A Library, but not a book in sight

I have (almost) no books in my house. That doesn’t sound right, I hear you say, especially for someone proclaiming to be a writer. But I had to say it because it’s mostly true. Don’t go away, there is a happy ending. OK, if you can’t wait, I have a lot of e-books. Anyway, for the less impatient… There are actually some books in our house but I have for most of my adult life led a rather transient existence. The consequence of which is that with all the packing and moving and lugging from town to town, I’ve often been obliged to lighten my load. Many a friend has benefited, along with various local libraries – those people really love free books.

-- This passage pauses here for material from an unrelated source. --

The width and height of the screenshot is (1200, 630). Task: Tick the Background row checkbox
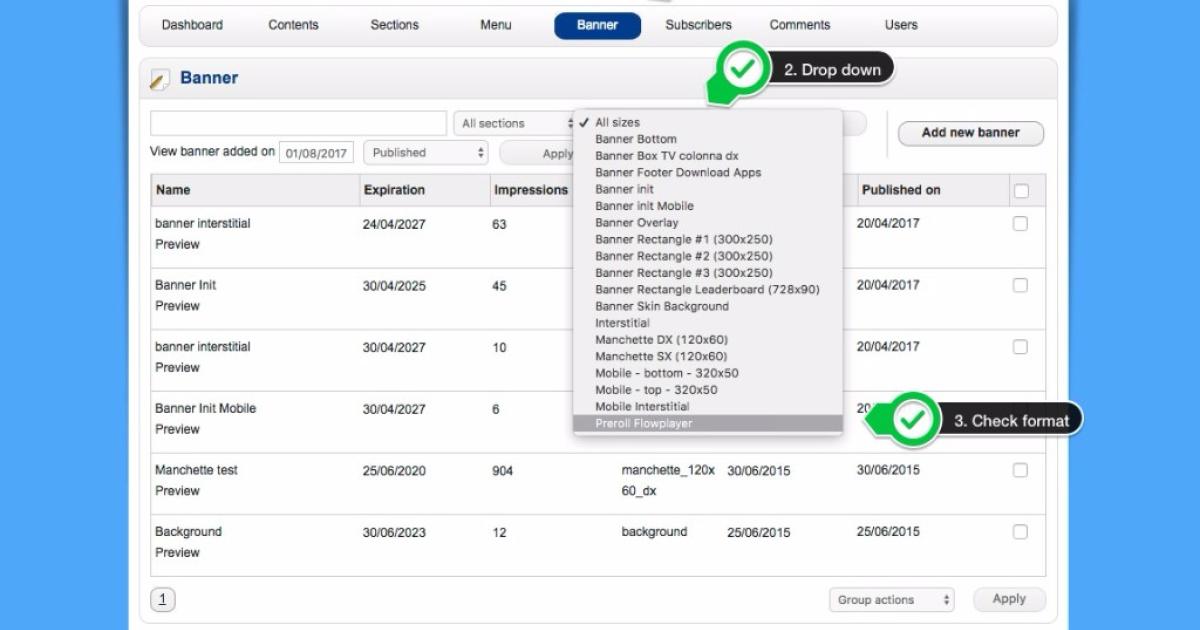[x=1020, y=532]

Trinity College Library, Modern Cave Dweller, Harry Tuttle

For those of you that are concerned, you’re so sweet, I really do have quite an extensive e-library. Library is perhaps somewhat of an exaggeration. Until recently these were scattered over myriad devices and in more formats than I thought existed. So what do I do? I seem to have settled down over the last few years and might even let myself imagine that I won’t move again for a while, so do I start building up a paper library again? To be honest, I’m not sure that it won’t go all pear shaped and I find I have to move again. Also, for some time now I have been moving towards a paperless existence – partly enforced by the aforementioned inability to stay in one place. That and my apartment is only so big.

Recently – longer than I care to admit – I have been trying to gather all of this together and get it all organised, you know, like a proper library. No, I’m not finished! To achieve this noble goal, I have chosen to use Calibre. I tried it years ago, but as I said nothing was particularly organised, so I just left it in a corner as another unfinished project. Yes, I regret that. Why? because now I have thousands of books to go through. Some of them are easy. Some need reformatting – I’d like as much as I can in epub. Do I have a good reason for that? No, not really. Most importantly, in terms of time, is that the tags for these books are nightmare. And by nightmare, I mean something really scary, not something written by a teenager that’s afraid of the dark.

Let me give you an example of the tag-madness. What in the world of tags does “FIC028000” mean? Don’t answer that. Another favourite is “book”. It worries me what sort of person thought that this was a helpful identifier. Why are the tags a mess? My collection has accumulated over some time: some of it is free; some of it is from Project Gutenberg; some of it is from friends and I probably should have paid but I haven’t yet worked out how I feel about buying the same book multiple times, and of course there are those that I’ve just bought over the years – because that’s the right thing to do. Even after all that, when you find sensible, credible tags, there is a question of taste, or education and I don’t always agree with how a book has been labelled. Did I mention that I can be a little OCD, which is both Obsessive Compulsive Disorder as well as Occasionally Considered Dangerous.

In any case, I am enjoying having all of my books in one place – two if you count the backup. However there are a couple of thing that I do miss about having “real” books around. Books smell wonderful! There is something special about that and I’m not talking about the hallucinogens caused by the little bugs eating them – they’re not that old. Hallucinogenic books are a real thing.  The other thing I miss, is browsing the book shelf and the covers. It’s a stupid thing, and of course we never judge books by their covers, although I saw someone remark recently that a good cover can make you a lots of sales…

Anyway, this has been my choice, my compromise. I have given up the smell and the pretty covers for a virtual library. My take home advice then, for the young and old alike – Start to organise your e-library today. Even if you are lucky enough to have a real one. And please please please, for your own sanity in later life, tag everything.